Guide
B2B Intent Data: The Complete Guide for 2026
Intent data tells you which accounts are researching your category. But it can't tell you why, it can't identify the individual buyer, and it expires faster than most teams realize. This guide covers what intent data actually is, how the major providers differ, what it costs, and why the best revenue teams treat it as one input among many rather than the whole picture.
What is intent data?
Intent data is behavioral information that reveals which companies are actively researching topics related to your product or category. When employees at Acme Corp collectively consume 5x more content about “data enrichment platforms” this week than their historical baseline, intent data providers flag Acme as “surging” on that topic. The premise: if they're researching it, they might be buying it.
At its core, intent data is an inference layer built on top of content consumption. Someone at a company reads a blog post about CRM migration, downloads an analyst report on sales automation, and visits three competitor comparison pages. None of these actions individually constitute a buying signal. Aggregated across a company over a time window, they suggest elevated interest.
Intent data sits in a specific place in the B2B data taxonomy. It is not firmographic data (company size, revenue, industry), not technographic data (what tools they use), and not contact data (email addresses and job titles). It is a behavioral layer that attempts to answer one question: “Which companies are showing elevated research activity in our category right now?”
The concept emerged in the early 2010s when B2B publishers realized they were sitting on valuable behavioral data. If 50 employees at a target account all read articles about “cloud migration” in the same week, that company was probably evaluating cloud solutions.

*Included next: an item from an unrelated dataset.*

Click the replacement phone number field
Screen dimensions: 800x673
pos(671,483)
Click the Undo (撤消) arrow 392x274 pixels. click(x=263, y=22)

Bombora formalized this into the Data Co-op model in 2014, and the category exploded. Today it's a $4+ billion market segment within the broader B2B data ecosystem. For the full vendor landscape, see our B2B data providers guide.
How intent data works: first-party, second-party, and third-party
Not all intent data is created equal. The source determines the accuracy, freshness, and privacy implications. Understanding the three categories is critical for evaluating what you're actually buying.
First-party intent data
This is data you collect yourself: website visits to your pricing page, whitepaper downloads, webinar attendance, product trial signups, and in-app usage patterns. It's the highest-accuracy intent signal because you own the interaction. The limitation: first-party data only covers people who already know you exist. It's post-awareness — useful for scoring leads already in your funnel, but blind to the 95%+ of your TAM that hasn't visited your site yet.
Second-party intent data (publisher co-ops)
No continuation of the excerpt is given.